Veterans fly at absolutely no cost to them, organizers said.
“It’s an all-expense paid trip,” said Betty Waldrep with Simsponville-based Honor Flight Upstate.
The Honor Flight Program was started by military surgeon Earl Morse, who saw that many WWII veterans did not have the financial means to visit the memorial themselves.
Morse then used his own plane to begin flying veterans to visit the memorial, and other historic sites in our nation’s capitol.
“He would fly one or two at a time to take them over and let them see it,” Waldrep said.
The program then expanded so much that commercial airliners needed to be chartered to meet the growing demand.
The Simpsonville program took 101 veterans to D.C. on May 7, 2008.
“Most of them said it was the highlight of their life,” Waldrep said. “They never would have got to go without that.”
Every day, between 1,200 and 1,500 World War II veterans pass away.
“These people are running out of time,” Waldrep said.
“It’s not something we can wait on,” he said.
Veterans arriving in Washington on an Honor Flight received a hero’s welcome, she said.
“It was just the best thing,” she said. “Everywhere we went, total strangers would come up and thank these veterans for their service. It meant a lot to everybody.”

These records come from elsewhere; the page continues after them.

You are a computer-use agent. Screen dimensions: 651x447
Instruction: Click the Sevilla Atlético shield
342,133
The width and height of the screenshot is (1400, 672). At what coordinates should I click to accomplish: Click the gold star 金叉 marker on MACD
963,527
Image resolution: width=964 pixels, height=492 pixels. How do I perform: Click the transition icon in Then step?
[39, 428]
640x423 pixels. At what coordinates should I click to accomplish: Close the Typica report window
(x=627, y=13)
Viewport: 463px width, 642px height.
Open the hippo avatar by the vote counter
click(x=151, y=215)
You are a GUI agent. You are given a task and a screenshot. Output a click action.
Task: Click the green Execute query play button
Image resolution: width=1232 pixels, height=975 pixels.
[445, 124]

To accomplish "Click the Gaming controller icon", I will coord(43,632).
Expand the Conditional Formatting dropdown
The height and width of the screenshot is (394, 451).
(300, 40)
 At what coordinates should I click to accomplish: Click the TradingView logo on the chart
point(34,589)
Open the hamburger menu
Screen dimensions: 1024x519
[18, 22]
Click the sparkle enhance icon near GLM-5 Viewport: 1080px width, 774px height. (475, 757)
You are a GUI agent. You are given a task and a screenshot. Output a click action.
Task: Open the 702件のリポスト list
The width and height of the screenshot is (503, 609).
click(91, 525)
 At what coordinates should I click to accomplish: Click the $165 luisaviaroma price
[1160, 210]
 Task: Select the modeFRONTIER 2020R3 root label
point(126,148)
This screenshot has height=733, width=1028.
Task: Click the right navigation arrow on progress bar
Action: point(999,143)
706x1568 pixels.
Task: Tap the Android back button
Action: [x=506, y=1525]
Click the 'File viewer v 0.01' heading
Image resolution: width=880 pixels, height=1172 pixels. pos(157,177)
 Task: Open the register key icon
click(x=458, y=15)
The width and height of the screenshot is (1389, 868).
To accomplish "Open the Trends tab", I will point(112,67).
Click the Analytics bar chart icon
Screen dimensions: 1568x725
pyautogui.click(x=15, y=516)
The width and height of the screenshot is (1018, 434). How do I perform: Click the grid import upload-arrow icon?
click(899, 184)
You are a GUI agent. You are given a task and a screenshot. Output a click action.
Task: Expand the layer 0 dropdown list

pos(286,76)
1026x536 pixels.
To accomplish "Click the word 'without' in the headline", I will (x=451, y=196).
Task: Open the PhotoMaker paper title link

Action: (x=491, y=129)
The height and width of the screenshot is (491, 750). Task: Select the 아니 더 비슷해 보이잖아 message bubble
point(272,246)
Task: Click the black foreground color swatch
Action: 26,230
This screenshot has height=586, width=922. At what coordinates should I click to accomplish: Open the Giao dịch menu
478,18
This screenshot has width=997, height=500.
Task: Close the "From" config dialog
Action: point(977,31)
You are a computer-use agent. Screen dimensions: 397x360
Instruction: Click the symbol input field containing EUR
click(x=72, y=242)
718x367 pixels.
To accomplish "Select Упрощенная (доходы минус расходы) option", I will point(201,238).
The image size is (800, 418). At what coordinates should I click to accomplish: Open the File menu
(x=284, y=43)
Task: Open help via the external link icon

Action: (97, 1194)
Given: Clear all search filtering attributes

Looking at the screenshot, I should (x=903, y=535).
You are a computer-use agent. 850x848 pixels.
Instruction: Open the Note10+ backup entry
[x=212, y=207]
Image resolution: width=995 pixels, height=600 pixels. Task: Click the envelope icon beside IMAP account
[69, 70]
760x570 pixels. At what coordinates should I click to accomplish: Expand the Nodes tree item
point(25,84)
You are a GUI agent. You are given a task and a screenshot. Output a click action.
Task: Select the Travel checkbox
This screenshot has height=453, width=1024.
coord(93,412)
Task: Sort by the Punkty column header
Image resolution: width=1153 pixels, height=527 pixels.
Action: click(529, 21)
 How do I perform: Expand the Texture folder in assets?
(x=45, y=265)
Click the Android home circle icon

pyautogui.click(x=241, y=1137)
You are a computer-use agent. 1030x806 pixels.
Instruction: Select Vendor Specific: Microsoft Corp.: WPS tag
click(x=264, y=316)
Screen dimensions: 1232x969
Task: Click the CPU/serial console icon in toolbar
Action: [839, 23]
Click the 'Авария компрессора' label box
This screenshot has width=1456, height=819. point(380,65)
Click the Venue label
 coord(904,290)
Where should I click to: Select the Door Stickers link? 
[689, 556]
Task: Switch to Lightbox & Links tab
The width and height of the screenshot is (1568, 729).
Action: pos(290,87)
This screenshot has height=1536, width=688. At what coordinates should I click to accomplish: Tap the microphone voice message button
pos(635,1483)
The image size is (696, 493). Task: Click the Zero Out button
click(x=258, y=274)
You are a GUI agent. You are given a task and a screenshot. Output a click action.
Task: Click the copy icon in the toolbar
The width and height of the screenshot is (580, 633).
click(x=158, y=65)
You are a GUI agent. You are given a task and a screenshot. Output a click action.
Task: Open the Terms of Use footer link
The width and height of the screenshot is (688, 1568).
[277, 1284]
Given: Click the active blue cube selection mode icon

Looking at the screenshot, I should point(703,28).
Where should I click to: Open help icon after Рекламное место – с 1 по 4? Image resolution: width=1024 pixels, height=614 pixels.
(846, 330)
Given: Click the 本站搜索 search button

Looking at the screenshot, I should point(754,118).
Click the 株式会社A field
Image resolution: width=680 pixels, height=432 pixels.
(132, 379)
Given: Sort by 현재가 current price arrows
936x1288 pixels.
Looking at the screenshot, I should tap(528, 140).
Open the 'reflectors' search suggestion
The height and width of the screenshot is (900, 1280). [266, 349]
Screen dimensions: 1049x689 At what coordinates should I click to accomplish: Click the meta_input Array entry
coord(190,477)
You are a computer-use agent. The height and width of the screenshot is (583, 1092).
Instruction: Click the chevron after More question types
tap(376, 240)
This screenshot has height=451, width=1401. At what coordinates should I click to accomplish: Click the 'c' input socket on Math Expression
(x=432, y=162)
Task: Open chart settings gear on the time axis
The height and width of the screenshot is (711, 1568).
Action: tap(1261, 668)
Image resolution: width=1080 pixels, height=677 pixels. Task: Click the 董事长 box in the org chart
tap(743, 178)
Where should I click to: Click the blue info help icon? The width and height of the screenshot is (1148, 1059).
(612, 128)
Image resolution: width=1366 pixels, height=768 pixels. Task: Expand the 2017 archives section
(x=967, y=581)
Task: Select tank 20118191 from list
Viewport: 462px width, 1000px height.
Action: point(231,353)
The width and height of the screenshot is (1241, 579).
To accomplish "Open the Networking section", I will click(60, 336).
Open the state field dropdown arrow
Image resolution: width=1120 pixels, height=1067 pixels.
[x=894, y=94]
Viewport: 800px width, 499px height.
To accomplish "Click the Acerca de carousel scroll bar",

Guardians are needed to accompany veterans and see to their needs during the special day, Waldrep said.
“Guardians just go along and help,” she said.
Guardians pay $300 to accompany the flight.
“It’s a wonderful experience,” Waldrep said. “$300 is a very small amount to pay to spend a day with them.”
Physicians and nurses also accompany the veterans during the trip.
Fundraising is key to make the Pickens County Honor Flight happen.
“It is expensive, so we look to the community and to different organizations to try to raise money so we’ll have enough to get everyone who wants to go up there,” Waldrep said.
One flight is available in May for an Honor Flight, dependent on how much money can be raised beforehand.
Honor Flight tries to schedule flights for the spring and the fall, to avoid extreme weather conditions.
In the coming months, Morgan and American Legion members will visit civic clubs, churches, schools and businesses to enlist their help for the project.
Morgan said the Sheriff’s Office hopes to sponsor a minimum of two veterans.
“We’re going to try to make every effort to raise funds,” he said. “We’re open to suggestions.”